══ Records to process ══

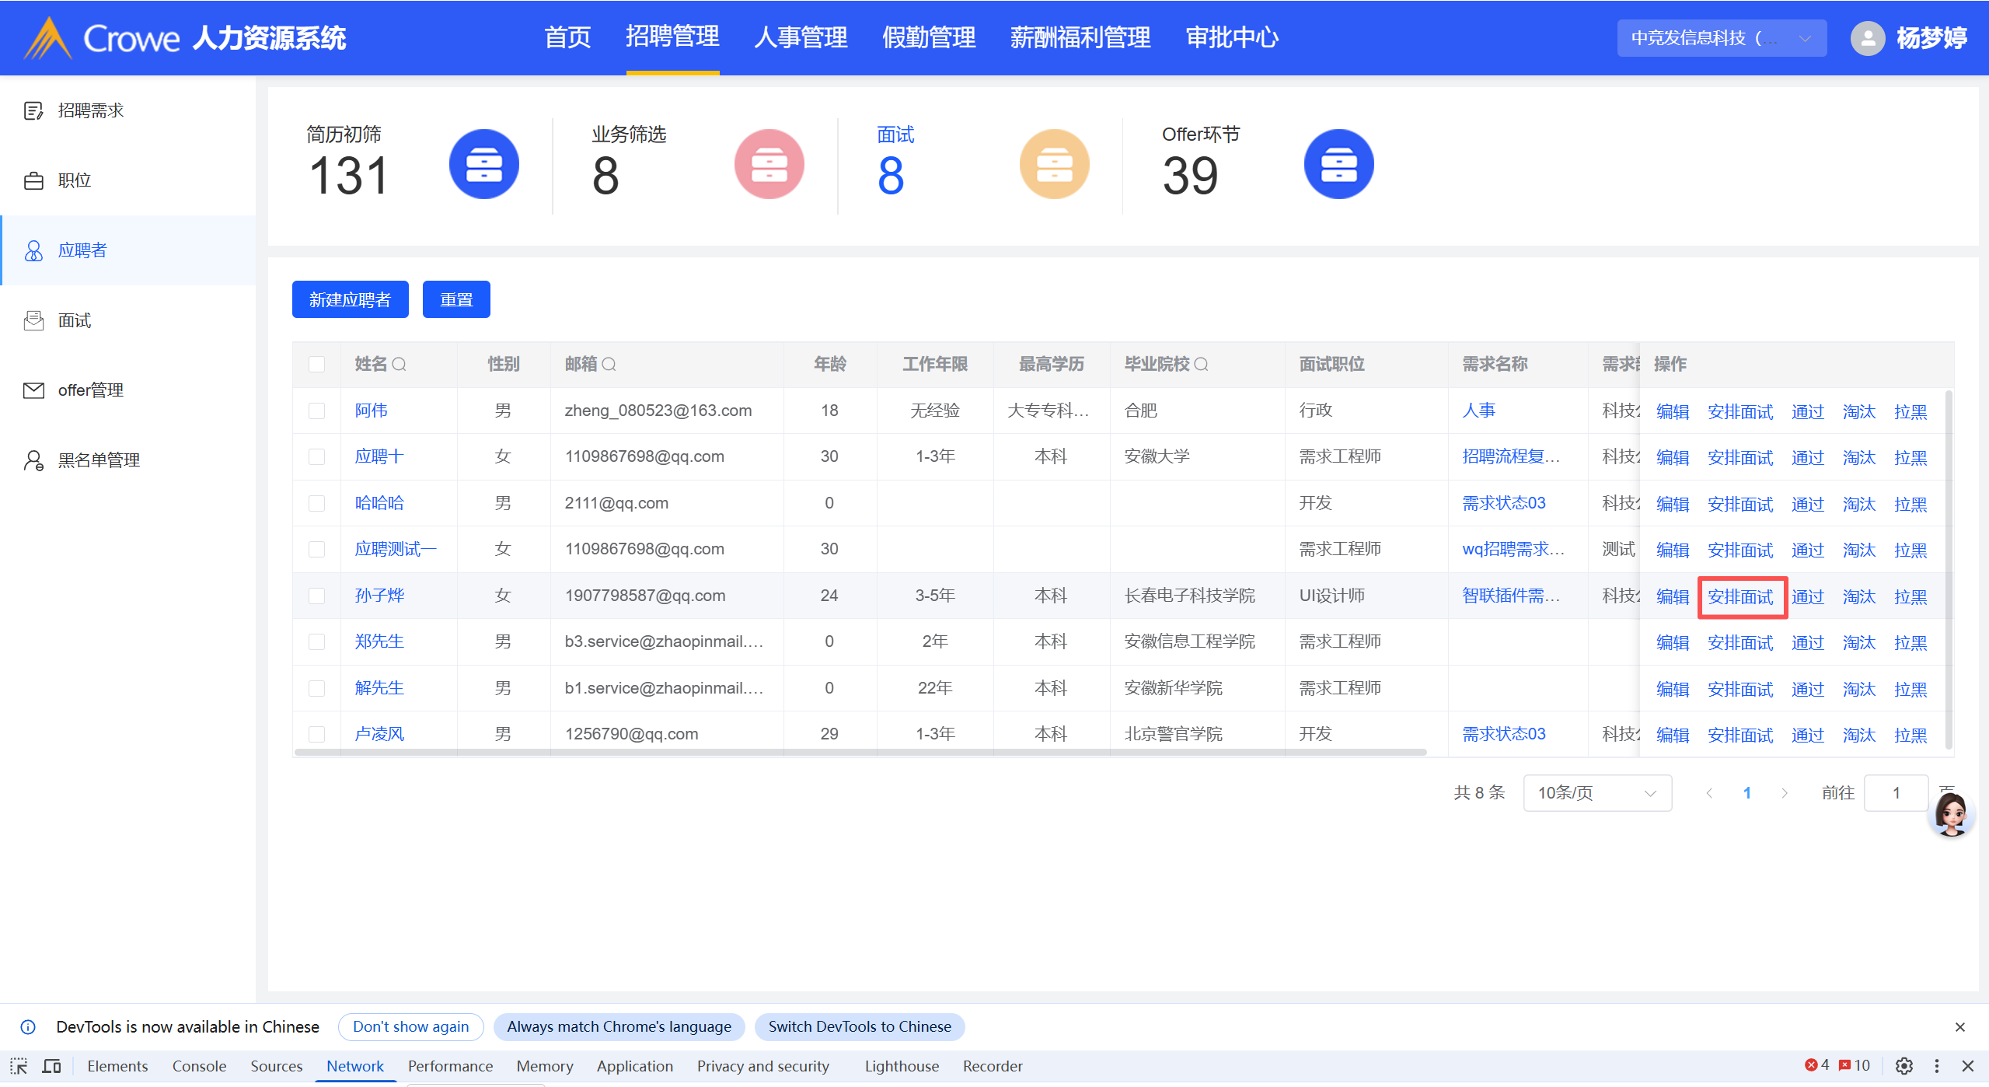Click the orange 面试 stage round icon

[1053, 164]
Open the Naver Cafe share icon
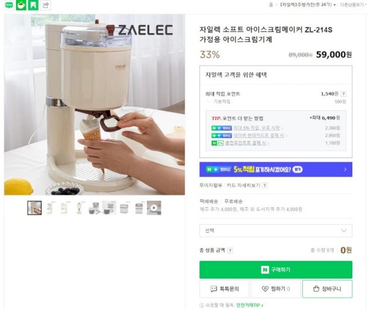Viewport: 367px width, 310px height. point(21,5)

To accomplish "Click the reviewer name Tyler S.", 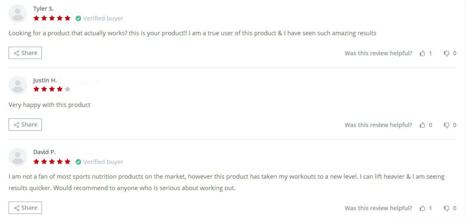I will pyautogui.click(x=44, y=9).
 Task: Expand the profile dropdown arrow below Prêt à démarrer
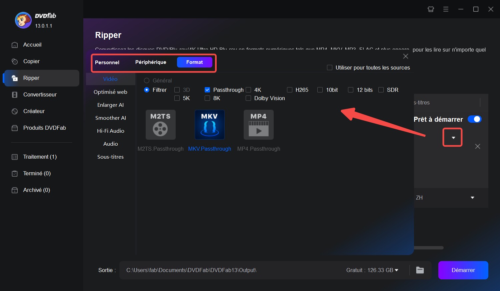[453, 137]
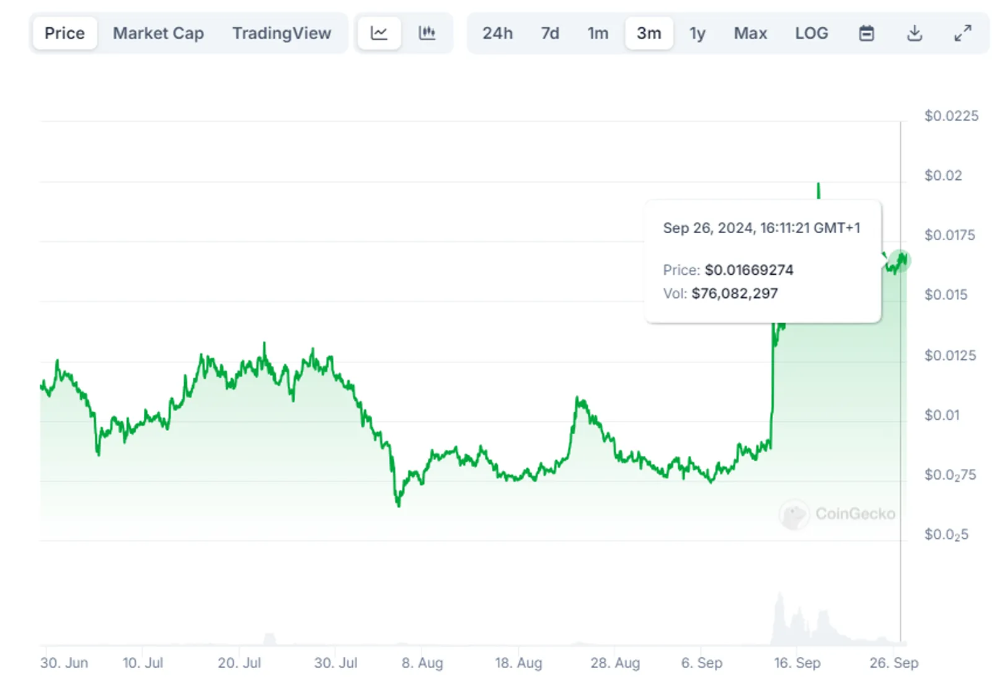Viewport: 992px width, 699px height.
Task: Switch to the Market Cap tab
Action: [x=158, y=33]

═══

• Instructions to follow
Rewrite the listing from the line with "Task: Expand the" through the end, changing "profile" to "account" and keeping everything else the same. Omit the pictures from your answer.

• Written solution
 Task: Expand the account dropdown arrow below Prêt à démarrer
[453, 137]
Viewport: 992px width, 699px height.
Task: Switch to the Market Cap tab
Action: [x=158, y=33]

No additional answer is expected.